Reputation: 22051
I want to extract Cardinal(CD) values associated with Units of Measurement and store it in a dictionary. For example if the text contains tokens like "20 kgs", it should extract it and keep it in a dictionary.
Example:
for input text, “10-inch fry pan offers superb heat conductivity and distribution”, the output dictionary should look like, {"dimension":"10-inch"}
for input text, "This bucket holds 5 litres of water.", the output should look like, {"volume": "5 litres"}
line = 'This bucket holds 5 litres of water.'
tokenized = nltk.word_tokenize(line)
tagged = nltk.pos_tag(tokenized)
The above line would give the output:
[('This', 'DT'), ('bucket', 'NN'), ('holds', 'VBZ'), ('5', 'CD'), ('litres', 'NNS'), ('of', 'IN'), ('water', 'NN'), ('.', '.')]
Is there a way to extract the CD and UOM values from the text?
Upvotes: 4
Views: 1992
Reputation: 4618
Hm, not sure if it helps - but I wrote it in Javascript. Here: http://github.com/redaktor/nlp_compromise
It might be a bit undocumented yet but the guys are porting it to a 2.0 branch now.
It should be easy to port to python considering What's different between Python and Javascript regular expressions?
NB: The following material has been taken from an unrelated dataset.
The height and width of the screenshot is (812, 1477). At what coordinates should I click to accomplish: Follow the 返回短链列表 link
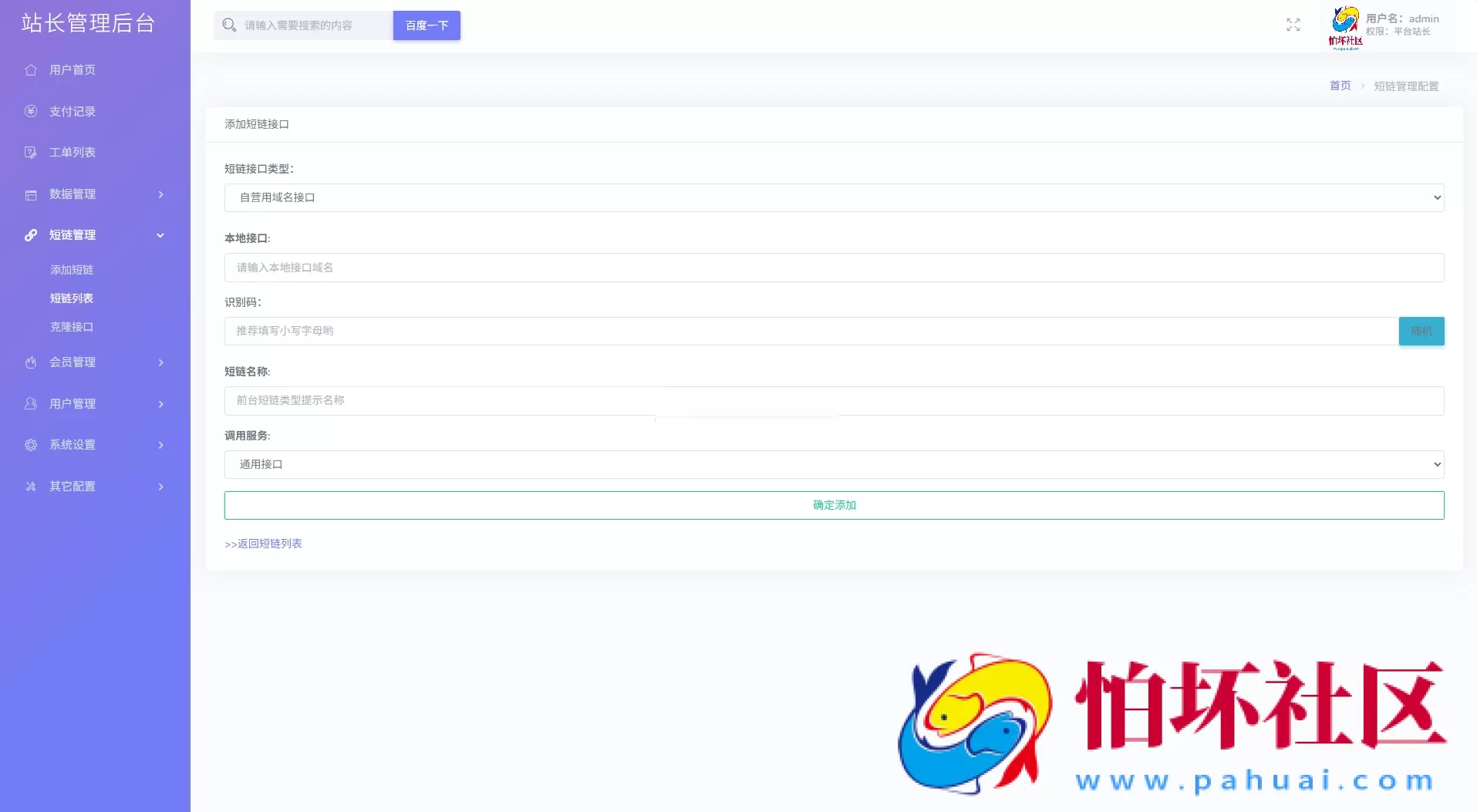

And : Did you check pythons NLTK? : http://www.nltk.org
Upvotes: 1
Reputation: 2296
Not sure how flexible you need the process to be. You can play around with nltk.RegexParser and come up with some good patters:
import nltk
sentence = 'This bucket holds 5 litres of water.'
parser = nltk.RegexpParser(
"""
INDICATOR: {<CD><NNS>}
""")
print parser.parse(nltk.pos_tag(nltk.word_tokenize(sentence)))
Output:
(S
This/DT
bucket/NN
holds/VBZ
(INDICATOR 5/CD litres/NNS)
of/IN
water/NN
./.)
You can also create a corpus and train a chunker.
Upvotes: 2